L’action principale se situe à partir du printemps 1942 dans les centres d’entrainement de la Panzerwaffe puis dans les forêts et marais autour de Leningrad en plein hiver 1942/1943. Après le choc qui suit les premiers affrontements avec les chars soviétiques T-34, KV-1 et autres KV-2 dont le héros est l’un des rescapés miraculeux de l’été 1941 (opération Barbarossa), l’armée allemande cherche la riposte. La première est le Panzer VI Ausf. E Tiger dont les premiers exemplaires sortent au compte compte pour être engagés au sein de bataillons autonomes. L’un de ceux-ci est la schwere Panzer-Abteilung 502 dont le lecteur suit les premiers engagements d’abord laborieux, voire désastreux.

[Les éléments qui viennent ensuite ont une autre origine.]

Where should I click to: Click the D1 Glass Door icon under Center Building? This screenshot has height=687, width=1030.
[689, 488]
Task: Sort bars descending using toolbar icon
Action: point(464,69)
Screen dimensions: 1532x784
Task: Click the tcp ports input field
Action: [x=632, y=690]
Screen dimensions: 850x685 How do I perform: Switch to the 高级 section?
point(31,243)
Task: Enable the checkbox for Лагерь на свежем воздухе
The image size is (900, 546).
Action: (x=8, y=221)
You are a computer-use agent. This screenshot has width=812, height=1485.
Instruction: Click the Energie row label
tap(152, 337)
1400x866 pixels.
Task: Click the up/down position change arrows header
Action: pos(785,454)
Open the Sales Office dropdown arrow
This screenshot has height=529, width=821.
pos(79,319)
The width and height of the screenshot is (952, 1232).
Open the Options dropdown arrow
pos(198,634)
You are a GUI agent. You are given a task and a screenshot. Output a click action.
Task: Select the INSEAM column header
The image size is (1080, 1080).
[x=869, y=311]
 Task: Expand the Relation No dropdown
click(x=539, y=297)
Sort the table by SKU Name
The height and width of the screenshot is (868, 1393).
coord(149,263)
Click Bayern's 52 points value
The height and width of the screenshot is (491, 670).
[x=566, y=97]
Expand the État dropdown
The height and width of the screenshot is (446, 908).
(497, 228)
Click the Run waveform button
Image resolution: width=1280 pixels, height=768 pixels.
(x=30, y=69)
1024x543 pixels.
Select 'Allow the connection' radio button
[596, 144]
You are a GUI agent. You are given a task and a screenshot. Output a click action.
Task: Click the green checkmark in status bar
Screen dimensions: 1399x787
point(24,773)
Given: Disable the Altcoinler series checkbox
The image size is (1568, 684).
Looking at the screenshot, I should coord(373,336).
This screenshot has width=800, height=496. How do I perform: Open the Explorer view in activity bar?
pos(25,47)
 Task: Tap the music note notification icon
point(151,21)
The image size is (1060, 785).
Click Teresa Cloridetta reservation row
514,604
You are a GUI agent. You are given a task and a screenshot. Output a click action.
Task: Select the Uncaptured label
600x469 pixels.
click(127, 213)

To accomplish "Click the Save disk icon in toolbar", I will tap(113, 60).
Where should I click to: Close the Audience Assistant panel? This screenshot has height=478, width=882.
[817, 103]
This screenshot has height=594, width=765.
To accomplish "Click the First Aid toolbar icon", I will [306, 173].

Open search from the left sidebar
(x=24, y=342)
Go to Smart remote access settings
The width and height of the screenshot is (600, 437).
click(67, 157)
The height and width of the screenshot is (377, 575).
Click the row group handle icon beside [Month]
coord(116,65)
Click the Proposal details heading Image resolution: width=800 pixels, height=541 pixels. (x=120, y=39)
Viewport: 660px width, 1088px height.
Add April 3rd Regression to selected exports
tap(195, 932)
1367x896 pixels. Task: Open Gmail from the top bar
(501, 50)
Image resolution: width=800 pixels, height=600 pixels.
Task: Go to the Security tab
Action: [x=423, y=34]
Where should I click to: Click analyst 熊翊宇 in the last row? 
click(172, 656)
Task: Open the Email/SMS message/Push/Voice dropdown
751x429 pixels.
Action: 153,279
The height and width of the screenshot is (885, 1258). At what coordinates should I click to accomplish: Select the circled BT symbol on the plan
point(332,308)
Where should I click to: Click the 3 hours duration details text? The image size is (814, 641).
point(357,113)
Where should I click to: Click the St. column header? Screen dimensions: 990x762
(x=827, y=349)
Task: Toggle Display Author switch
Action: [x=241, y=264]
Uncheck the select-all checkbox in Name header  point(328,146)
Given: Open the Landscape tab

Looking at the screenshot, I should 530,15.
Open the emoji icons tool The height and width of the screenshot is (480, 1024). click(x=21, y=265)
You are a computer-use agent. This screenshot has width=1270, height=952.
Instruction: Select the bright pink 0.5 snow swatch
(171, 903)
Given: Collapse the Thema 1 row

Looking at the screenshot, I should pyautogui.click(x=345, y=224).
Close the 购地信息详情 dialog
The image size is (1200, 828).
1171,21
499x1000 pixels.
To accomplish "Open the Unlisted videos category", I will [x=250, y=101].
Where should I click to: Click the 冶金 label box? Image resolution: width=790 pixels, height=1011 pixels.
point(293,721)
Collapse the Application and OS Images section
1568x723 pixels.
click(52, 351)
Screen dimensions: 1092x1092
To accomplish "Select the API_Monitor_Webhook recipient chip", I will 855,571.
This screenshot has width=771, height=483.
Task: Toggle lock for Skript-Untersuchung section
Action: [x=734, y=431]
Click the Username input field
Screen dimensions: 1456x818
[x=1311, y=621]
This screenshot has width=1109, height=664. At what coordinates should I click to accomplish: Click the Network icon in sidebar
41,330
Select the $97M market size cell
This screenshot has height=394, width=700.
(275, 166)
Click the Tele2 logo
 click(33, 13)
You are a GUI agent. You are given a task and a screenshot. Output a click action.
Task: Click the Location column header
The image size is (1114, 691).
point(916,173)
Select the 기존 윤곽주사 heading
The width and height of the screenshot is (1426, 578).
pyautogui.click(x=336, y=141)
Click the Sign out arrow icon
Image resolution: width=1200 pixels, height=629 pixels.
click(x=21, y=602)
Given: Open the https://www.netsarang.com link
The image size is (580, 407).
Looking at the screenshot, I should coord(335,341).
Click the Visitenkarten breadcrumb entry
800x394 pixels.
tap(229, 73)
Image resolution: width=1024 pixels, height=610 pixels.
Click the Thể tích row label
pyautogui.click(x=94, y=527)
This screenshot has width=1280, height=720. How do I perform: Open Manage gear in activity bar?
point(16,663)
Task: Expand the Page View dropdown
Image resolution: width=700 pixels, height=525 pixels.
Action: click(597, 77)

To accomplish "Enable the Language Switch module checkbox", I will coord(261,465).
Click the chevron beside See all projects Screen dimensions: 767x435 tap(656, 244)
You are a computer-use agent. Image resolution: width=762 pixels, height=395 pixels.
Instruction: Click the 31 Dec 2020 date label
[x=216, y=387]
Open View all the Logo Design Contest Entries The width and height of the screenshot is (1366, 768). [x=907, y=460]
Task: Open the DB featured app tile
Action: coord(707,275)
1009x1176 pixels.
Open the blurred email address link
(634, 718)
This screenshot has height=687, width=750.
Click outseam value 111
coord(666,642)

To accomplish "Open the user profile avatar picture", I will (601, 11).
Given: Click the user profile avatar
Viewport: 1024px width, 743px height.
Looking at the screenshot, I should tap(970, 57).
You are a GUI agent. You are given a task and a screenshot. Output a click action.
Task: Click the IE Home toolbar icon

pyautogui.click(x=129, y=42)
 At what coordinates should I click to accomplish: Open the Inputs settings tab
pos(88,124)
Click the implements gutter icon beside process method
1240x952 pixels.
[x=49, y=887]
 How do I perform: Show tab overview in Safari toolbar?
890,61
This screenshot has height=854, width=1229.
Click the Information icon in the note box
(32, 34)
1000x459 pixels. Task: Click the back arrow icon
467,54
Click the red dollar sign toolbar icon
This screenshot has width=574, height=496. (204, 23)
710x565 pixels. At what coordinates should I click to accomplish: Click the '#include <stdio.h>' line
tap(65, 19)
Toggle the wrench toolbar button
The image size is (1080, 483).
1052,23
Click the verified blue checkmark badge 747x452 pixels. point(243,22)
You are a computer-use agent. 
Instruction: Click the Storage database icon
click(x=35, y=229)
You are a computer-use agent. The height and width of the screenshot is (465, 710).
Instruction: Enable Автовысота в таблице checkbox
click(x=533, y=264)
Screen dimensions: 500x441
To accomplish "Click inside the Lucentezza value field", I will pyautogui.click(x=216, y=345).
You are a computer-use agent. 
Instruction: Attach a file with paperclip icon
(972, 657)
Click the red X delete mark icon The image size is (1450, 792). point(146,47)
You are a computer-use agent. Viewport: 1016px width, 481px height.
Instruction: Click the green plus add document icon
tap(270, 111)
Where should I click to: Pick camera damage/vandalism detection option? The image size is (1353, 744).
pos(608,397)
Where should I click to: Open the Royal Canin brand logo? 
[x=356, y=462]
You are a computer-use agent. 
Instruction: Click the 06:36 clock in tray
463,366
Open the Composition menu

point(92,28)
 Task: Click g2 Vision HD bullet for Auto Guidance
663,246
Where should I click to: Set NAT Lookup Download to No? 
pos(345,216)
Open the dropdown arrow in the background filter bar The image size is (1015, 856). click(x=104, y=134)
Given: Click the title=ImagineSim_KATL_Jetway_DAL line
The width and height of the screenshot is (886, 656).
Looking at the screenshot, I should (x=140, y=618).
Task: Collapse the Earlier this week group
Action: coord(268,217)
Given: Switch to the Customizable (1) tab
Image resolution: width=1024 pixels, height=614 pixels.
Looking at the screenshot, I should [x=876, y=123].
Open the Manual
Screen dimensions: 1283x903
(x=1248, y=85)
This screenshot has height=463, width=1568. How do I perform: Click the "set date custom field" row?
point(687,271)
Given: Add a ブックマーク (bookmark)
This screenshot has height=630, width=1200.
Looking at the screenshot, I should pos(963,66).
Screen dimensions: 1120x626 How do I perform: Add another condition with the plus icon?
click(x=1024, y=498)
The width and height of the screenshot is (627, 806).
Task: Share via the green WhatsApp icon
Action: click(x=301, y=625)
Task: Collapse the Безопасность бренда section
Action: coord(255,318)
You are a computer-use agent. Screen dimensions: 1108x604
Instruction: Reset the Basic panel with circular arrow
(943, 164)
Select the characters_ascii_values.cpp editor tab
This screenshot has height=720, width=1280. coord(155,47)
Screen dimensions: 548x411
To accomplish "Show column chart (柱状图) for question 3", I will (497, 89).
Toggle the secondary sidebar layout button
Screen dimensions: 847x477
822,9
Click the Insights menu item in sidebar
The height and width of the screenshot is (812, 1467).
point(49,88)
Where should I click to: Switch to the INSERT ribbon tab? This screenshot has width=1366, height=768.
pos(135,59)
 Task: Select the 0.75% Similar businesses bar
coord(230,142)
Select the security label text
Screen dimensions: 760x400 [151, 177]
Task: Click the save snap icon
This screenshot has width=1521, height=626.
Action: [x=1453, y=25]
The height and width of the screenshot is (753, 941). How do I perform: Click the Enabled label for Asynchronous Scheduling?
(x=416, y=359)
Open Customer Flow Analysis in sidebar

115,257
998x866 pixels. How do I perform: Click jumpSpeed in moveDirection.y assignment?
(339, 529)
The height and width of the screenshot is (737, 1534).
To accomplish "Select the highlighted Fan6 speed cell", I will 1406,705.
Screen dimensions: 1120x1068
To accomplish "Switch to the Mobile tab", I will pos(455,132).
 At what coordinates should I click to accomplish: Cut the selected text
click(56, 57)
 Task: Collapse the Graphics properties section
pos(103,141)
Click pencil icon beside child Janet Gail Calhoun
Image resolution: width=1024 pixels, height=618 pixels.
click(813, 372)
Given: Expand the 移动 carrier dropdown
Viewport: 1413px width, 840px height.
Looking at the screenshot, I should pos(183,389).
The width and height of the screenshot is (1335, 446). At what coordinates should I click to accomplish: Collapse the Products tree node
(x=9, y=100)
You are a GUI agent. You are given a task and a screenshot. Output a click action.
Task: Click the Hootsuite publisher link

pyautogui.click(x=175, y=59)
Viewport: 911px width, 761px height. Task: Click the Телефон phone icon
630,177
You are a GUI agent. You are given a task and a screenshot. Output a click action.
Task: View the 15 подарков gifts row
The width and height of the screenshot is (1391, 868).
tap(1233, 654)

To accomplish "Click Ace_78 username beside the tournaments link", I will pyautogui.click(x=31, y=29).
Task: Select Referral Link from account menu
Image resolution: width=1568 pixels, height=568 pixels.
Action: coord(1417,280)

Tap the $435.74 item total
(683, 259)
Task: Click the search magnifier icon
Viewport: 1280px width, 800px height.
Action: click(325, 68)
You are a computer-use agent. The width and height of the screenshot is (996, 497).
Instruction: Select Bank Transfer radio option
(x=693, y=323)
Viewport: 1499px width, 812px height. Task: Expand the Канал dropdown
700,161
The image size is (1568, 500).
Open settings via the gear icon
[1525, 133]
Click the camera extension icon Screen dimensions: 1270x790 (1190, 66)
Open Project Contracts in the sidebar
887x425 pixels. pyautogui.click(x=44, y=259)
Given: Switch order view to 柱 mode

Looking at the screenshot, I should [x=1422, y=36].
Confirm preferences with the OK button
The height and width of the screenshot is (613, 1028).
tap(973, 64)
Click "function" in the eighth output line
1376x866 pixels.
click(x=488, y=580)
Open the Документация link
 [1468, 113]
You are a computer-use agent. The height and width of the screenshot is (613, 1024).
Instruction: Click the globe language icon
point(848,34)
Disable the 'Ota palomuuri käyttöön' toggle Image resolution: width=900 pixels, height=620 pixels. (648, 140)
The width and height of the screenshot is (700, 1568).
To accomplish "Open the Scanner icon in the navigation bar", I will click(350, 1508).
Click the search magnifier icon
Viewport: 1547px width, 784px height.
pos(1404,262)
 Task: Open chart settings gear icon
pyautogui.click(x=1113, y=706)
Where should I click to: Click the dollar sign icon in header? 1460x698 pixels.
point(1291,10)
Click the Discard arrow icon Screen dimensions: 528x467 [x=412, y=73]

Les plus dantesques se passent en janvier 1943 quand les Soviétiques repoussent les Allemands appuyés sur le Lac Ladoga et brisent l’encerclement de l’ancienne capitale des Tsars de Russie. Dans des conditions d’engagement défavorables, le blindé lourd montre pourtant tout son potentiel.

L’auteur choisit une approche à trois voix pour son récit. A la narration indirecte se mêlent des courriers et des extraits du journal du héros principal. Le lecteur bénéficie ainsi de plusieurs angles de vue. Efficace. L’influence d’Ernst JÜNGER est aussi très présente. L’illustre auteur d’Orages d’acier est plusieurs fois cité et sert de fil conducteur pour expliquer l’attitude, les sentiments des soldats au combat. Quelle que soit sa nationalité, sa cause, sa période, la guerre transforme ceux qui la font. L’abnégation, la solidarité, la camaraderie, le dépassement de soi, l’esprit de sacrifice pour une cause qui dépasse l’individu sont des qualités indispensables. La soif de combattre, de tuer, de vaincre aussi. Tout pour dominer la peur et canaliser l’énergie dévastatrice (voir Sous le feu, la mort comme hypothèse de travail). Loin de porter un jugement avec les yeux du moderne, l’auteur fait évoluer ses personnages et permet aux lecteurs de comprendre ce qui peut se passer dans leurs esprits. C’est aussi l’un des atouts de ce livre de montrer les personnages dans leur contexte et en les faisant penser, parler comme cela devait être le cas à l’époque (voir par exemple Nous les barbares).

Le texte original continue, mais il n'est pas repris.